Combattere su tre fronti: diagnosi sempre più precoci. Terapie genetiche. E una rivoluzione: parlare al malato, non solo curare 
la sua malattia

di Umberto Veronesi

 

 

Per combattere il cancro parliamo al paziente

Fino al secolo scorso pensavamo alla ricerca contro il cancro prevalentemente come ricerca di farmaci, anzi di un farmaco che, come è successo con la penicillina per le infezioni, rappresentasse la soluzione per il cancro. Poi è arrivata la genomica , che ha acceso ancor di più le speranze di una terapia definitiva, ma ha confermato che la pillola anticancro è un sogno irrealizzabile, perché il tumore, studiato attraverso i geni, appare come una malattia ancora più complessa di quanto avessimo ipotizzato. In realtà si tratta di tante malattie differenti.

SEZIONE DATI:

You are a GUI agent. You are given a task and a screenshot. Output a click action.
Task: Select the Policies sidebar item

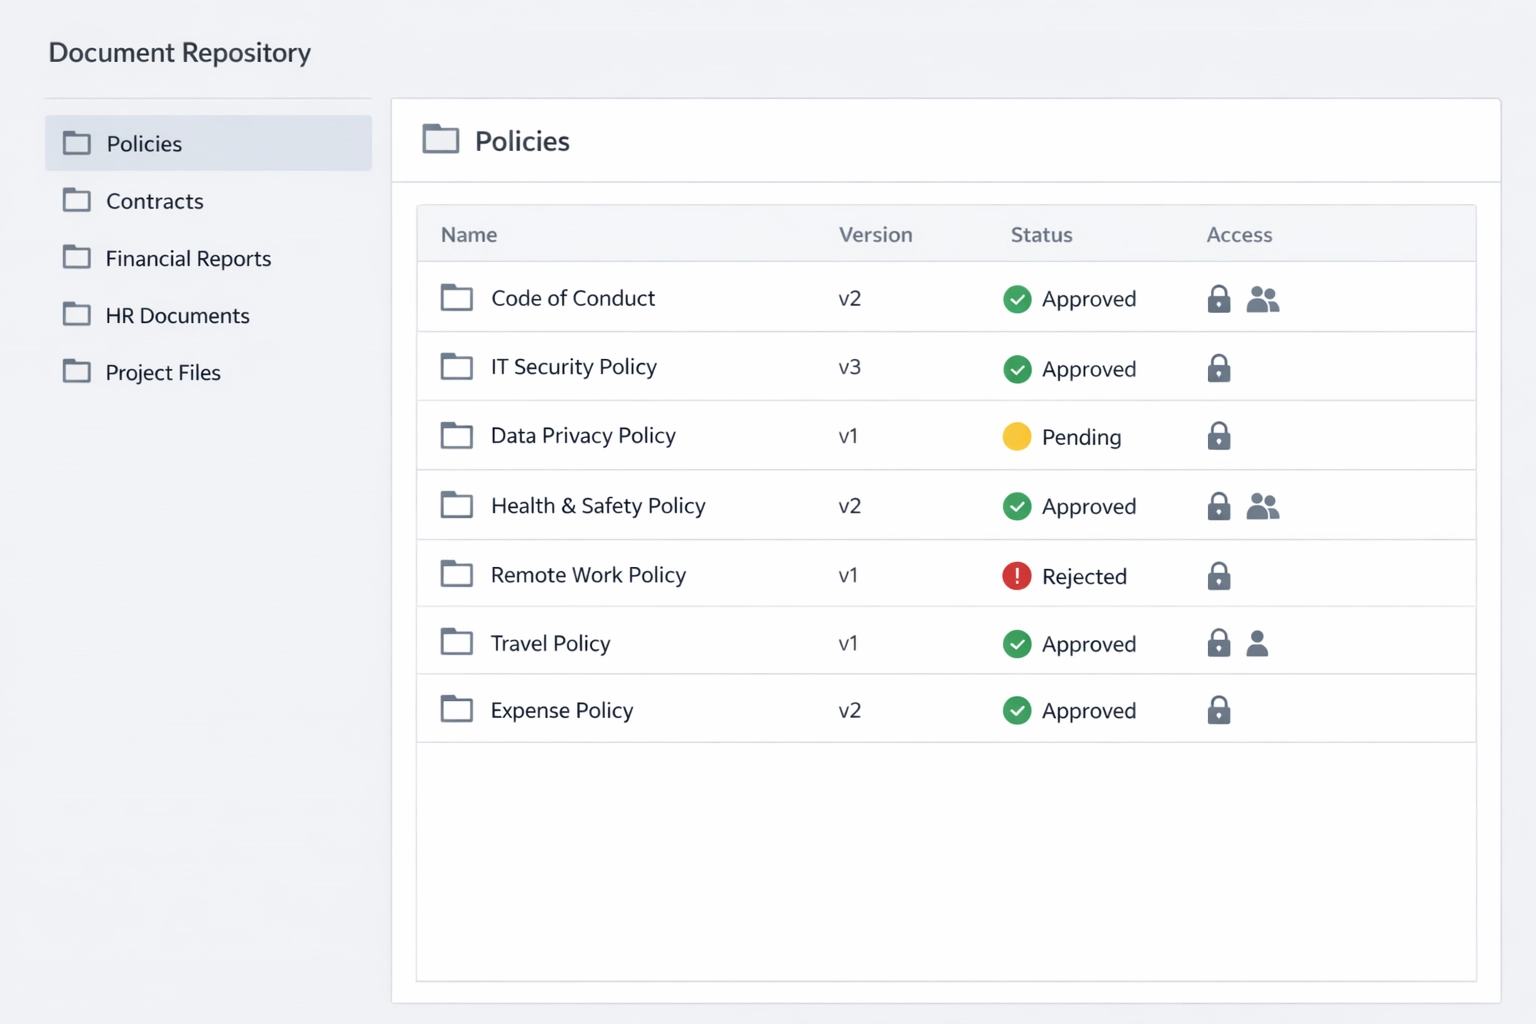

ISTRUZIONI:
A – Riscrivi in forma più breve il paragrafo del testo sulla lotta al cancro che comincia con «Fino al secolo scorso». Conserva le informazioni principali.
B – Elenca tutti i fronti di lotta che il titolo iniziale del testo sulla lotta al cancro indica.
C – Riprendi il testo sulla lotta al cancro e scrivine il seguito a partire dalla sua ultima frase.
Il materiale non ha alcun legame con il testo sulla lotta al cancro.

SOLUZIONI DEGLI ESERCIZI:
A – Un tempo la ricerca contro il cancro mirava soprattutto a trovare un unico farmaco risolutivo, come la penicillina per le infezioni. La genomica ha accresciuto le speranze in una terapia definitiva, ma ha dimostrato che la pillola anticancro è un sogno irrealizzabile. Studiato attraverso i geni, il tumore si rivela più complesso del previsto ed è in realtà un insieme di molte malattie diverse.

B –
- diagnosi sempre più precoci
- terapie genetiche
- parlare al malato, non solo curare la sua malattia

C –
Oggi se pensiamo alla ricerca oncologica, dobbiamo quindi immaginare tre frontiere. La prima è la frontiera delladiagnostica precoce. Va ricordato innanzitutto che i risultati ottenuti fino ad oggi in termini di riduzione di mortalità, sono dovuti in buona parte alla anticipazione della diagnosi. Uno studio pubblicato su “Annals of Oncology” stima che nel 2014 in Europa saranno evitati 250 mila morti per cancro grazie alla prevenzione. Il perché è ormai risaputo, ma vale la pensa di ripeterlo: più un tumore è piccolo, maggiore è la sua probabilità di guarigione. E minore è il rischio degli effetti collaterali delle terapie, che possono influire negativamente sul progetto di vita individuale.